None of the above is to suggest that regulation of generative models is not possible or prudent. It is always possible to regulate general-purpose models themselves by focusing on aspects other than outputs, such as the gathering and use of training data (copyright and privacy law) or the choice to make different aspects of the system available to the public (competition policy, antitrust law, and export controls), though the desirability of such interventions is beyond the scope of this piece.

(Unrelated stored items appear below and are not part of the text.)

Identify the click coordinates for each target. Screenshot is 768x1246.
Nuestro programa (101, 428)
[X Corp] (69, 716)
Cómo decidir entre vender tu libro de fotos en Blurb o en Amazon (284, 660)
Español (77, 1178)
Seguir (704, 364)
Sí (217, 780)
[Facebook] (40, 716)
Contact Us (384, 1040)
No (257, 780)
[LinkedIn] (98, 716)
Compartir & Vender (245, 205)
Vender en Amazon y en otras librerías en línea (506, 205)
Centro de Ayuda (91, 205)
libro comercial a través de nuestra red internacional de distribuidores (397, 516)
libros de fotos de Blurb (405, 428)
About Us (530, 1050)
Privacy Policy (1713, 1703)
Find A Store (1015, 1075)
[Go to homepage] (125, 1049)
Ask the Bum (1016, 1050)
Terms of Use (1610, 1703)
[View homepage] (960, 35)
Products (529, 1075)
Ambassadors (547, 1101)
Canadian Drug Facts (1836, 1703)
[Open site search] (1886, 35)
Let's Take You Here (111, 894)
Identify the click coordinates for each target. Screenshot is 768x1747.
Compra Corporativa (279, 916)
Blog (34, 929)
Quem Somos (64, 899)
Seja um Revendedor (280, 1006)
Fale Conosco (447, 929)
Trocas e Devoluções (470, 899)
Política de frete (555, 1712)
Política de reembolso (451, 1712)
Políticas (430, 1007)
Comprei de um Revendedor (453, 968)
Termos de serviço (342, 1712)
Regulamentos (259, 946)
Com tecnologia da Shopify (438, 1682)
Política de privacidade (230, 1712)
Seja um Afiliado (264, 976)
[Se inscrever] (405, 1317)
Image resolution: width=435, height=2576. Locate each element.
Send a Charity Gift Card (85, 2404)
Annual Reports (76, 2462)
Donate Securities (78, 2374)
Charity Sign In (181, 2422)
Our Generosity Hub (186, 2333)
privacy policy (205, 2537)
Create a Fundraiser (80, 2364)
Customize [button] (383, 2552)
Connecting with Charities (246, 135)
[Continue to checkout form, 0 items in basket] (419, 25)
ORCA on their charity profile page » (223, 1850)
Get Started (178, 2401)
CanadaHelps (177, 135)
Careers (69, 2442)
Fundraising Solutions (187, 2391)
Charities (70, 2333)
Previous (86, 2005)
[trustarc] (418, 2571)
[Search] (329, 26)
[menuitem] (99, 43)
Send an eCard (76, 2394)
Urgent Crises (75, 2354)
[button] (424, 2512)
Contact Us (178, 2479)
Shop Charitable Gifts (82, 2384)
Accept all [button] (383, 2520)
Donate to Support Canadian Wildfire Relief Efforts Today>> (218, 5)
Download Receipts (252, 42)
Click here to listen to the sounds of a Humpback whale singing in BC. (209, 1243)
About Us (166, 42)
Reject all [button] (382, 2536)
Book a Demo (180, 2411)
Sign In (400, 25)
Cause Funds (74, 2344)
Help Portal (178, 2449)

But regulation of outputs is likewise possible, because there often exist baselines with which to evaluate the performance of a particular application of the model, even where a baseline cannot be defined at the level of the model itself. The more specific the application, the more clear it will be what should count as success or failure. For example, a chatbot deployed as a history tutor in an educational setting would fail its specified mission of providing historical accuracy by displaying racially diverse Nazi soldiers—even if a user specifically asked it to. More generally, if the creator of a generative system commits to certain principles of social, political, or intellectual neutrality—for example, if it promises to “organize the world’s information and make it universally accessible and useful”—it should try to design its system accordingly. But even in this case, for the reasons explained above, the kind of technical neutrality that many of Gemini’s critics seem to want would neither be effective nor even possible.
The most common use of foundation models—general-purpose chatbots built on top of Gemini or GPT or Claude—poses a difficult question. The baseline of a general-purpose chatbot is a hopelessly vague one: conduct conversations with users. But what does it mean to have a “successful” conversation in the abstract? Across a potentially global user base with an infinite array of desires and prompts, a comprehensive set of success criteria simply is not self-evident. Some users may want a “fair” chatbot—but what does “fair” mean in practice? Other users want to have their own biases reinforced, while others may wish to be challenged. Others may simply wish to be entertained according to their own idiosyncratic tastes. Others may even have uncertain and evolving preferences that change from day to day, chat to chat, query to query. As others have observed, chatbots are perfect bullshit generators; and how is one supposed to evaluate a system that lacks any relationship to the truth? Ultimately, assessing the outputs of general-purpose chatbots at a global scale is difficult—perhaps intractably so—because human culture and language are complex and with few generally agreed upon standards for correctness. Policymakers and pundits setting out to assess the failures of generative AI outputs will find more traction in the narrow contexts of specific use cases where platforms have committed to explicit baselines for success that can be reinforced by social, cultural, and economic forces. But they shouldn’t expect that achieving neutrality in generative worlds will be any easier than doing so in the real world.
– James Grimmelmann, Blake E. Reid, Alan Z. Rozenshtein, Published courtesy of Lawfare.